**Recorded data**
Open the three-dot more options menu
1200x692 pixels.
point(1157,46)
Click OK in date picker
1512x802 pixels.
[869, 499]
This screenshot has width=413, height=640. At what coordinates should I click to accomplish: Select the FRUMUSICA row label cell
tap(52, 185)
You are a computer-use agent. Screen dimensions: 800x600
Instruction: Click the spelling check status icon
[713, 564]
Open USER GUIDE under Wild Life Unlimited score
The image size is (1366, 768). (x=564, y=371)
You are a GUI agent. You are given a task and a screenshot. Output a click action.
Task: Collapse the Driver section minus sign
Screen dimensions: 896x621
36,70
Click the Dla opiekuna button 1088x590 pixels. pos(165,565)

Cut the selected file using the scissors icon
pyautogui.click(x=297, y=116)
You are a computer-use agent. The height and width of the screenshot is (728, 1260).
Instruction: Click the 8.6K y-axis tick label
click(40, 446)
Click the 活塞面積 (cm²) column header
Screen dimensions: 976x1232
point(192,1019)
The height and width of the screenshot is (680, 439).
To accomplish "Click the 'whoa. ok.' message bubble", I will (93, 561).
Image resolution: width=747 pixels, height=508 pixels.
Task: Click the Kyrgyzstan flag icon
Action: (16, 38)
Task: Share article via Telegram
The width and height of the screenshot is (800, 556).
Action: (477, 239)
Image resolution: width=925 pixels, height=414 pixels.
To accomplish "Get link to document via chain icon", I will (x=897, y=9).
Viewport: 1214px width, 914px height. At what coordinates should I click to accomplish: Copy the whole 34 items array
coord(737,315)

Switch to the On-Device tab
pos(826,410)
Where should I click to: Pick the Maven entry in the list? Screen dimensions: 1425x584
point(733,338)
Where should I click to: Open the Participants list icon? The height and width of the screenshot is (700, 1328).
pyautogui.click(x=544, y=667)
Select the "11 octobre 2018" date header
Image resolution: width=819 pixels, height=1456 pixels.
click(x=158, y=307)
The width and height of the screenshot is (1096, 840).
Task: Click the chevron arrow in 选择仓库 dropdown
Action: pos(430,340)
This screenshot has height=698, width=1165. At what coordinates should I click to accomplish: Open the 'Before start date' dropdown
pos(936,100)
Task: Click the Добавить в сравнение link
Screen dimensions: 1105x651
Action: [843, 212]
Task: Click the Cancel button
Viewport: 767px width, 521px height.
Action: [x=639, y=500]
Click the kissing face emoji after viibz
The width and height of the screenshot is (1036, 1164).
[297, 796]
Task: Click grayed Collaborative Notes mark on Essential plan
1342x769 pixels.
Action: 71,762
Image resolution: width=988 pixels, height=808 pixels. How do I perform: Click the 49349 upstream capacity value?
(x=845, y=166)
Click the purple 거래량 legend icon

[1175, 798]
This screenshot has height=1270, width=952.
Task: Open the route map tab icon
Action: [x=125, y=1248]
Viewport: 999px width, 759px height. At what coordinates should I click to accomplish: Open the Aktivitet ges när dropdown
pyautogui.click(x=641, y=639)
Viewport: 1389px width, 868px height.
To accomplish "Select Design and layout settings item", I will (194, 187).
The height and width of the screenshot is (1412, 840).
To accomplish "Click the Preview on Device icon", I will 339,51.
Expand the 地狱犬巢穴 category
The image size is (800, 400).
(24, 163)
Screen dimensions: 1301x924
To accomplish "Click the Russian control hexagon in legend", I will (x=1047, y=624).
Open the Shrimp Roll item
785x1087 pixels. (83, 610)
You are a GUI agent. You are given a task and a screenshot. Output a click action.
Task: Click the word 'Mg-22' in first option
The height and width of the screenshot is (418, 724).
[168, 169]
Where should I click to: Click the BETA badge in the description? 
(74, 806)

**Required task**
Arrange the lines of the data above as a numbered list, leaving out any blank lines.

**Written solution**
1. Open the three-dot more options menu
2. 1200x692 pixels.
3. point(1157,46)
4. Click OK in date picker
5. 1512x802 pixels.
6. [869, 499]
7. This screenshot has width=413, height=640. At what coordinates should I click to accomplish: Select the FRUMUSICA row label cell
8. tap(52, 185)
9. You are a computer-use agent. Screen dimensions: 800x600
10. Instruction: Click the spelling check status icon
11. [713, 564]
12. Open USER GUIDE under Wild Life Unlimited score
13. The image size is (1366, 768). (x=564, y=371)
14. You are a GUI agent. You are given a task and a screenshot. Output a click action.
15. Task: Collapse the Driver section minus sign
16. Screen dimensions: 896x621
17. 36,70
18. Click the Dla opiekuna button 1088x590 pixels. pos(165,565)
19. Cut the selected file using the scissors icon
20. pyautogui.click(x=297, y=116)
21. You are a computer-use agent. The height and width of the screenshot is (728, 1260).
22. Instruction: Click the 8.6K y-axis tick label
23. click(40, 446)
24. Click the 活塞面積 (cm²) column header
25. Screen dimensions: 976x1232
26. point(192,1019)
27. The height and width of the screenshot is (680, 439).
28. To accomplish "Click the 'whoa. ok.' message bubble", I will (93, 561).
29. Image resolution: width=747 pixels, height=508 pixels.
30. Task: Click the Kyrgyzstan flag icon
31. Action: (16, 38)
32. Task: Share article via Telegram
33. The width and height of the screenshot is (800, 556).
34. Action: (477, 239)
35. Image resolution: width=925 pixels, height=414 pixels.
36. To accomplish "Get link to document via chain icon", I will (x=897, y=9).
37. Viewport: 1214px width, 914px height. At what coordinates should I click to accomplish: Copy the whole 34 items array
38. coord(737,315)
39. Switch to the On-Device tab
40. pos(826,410)
41. Where should I click to: Pick the Maven entry in the list? Screen dimensions: 1425x584
42. point(733,338)
43. Where should I click to: Open the Participants list icon? The height and width of the screenshot is (700, 1328).
44. pyautogui.click(x=544, y=667)
45. Select the "11 octobre 2018" date header
46. Image resolution: width=819 pixels, height=1456 pixels.
47. click(x=158, y=307)
48. The width and height of the screenshot is (1096, 840).
49. Task: Click the chevron arrow in 选择仓库 dropdown
50. Action: pos(430,340)
51. This screenshot has height=698, width=1165. At what coordinates should I click to accomplish: Open the 'Before start date' dropdown
52. pos(936,100)
53. Task: Click the Добавить в сравнение link
54. Screen dimensions: 1105x651
55. Action: [843, 212]
56. Task: Click the Cancel button
57. Viewport: 767px width, 521px height.
58. Action: [x=639, y=500]
59. Click the kissing face emoji after viibz
60. The width and height of the screenshot is (1036, 1164).
61. [297, 796]
62. Task: Click grayed Collaborative Notes mark on Essential plan
63. 1342x769 pixels.
64. Action: 71,762
65. Image resolution: width=988 pixels, height=808 pixels. How do I perform: Click the 49349 upstream capacity value?
66. (x=845, y=166)
67. Click the purple 거래량 legend icon
68. [1175, 798]
69. This screenshot has height=1270, width=952.
70. Task: Open the route map tab icon
71. Action: [x=125, y=1248]
72. Viewport: 999px width, 759px height. At what coordinates should I click to accomplish: Open the Aktivitet ges när dropdown
73. pyautogui.click(x=641, y=639)
74. Viewport: 1389px width, 868px height.
75. To accomplish "Select Design and layout settings item", I will (194, 187).
76. The height and width of the screenshot is (1412, 840).
77. To accomplish "Click the Preview on Device icon", I will 339,51.
78. Expand the 地狱犬巢穴 category
79. The image size is (800, 400).
80. (24, 163)
81. Screen dimensions: 1301x924
82. To accomplish "Click the Russian control hexagon in legend", I will (x=1047, y=624).
83. Open the Shrimp Roll item
84. 785x1087 pixels. (83, 610)
85. You are a GUI agent. You are given a task and a screenshot. Output a click action.
86. Task: Click the word 'Mg-22' in first option
87. The height and width of the screenshot is (418, 724).
88. [168, 169]
89. Where should I click to: Click the BETA badge in the description? 
90. (74, 806)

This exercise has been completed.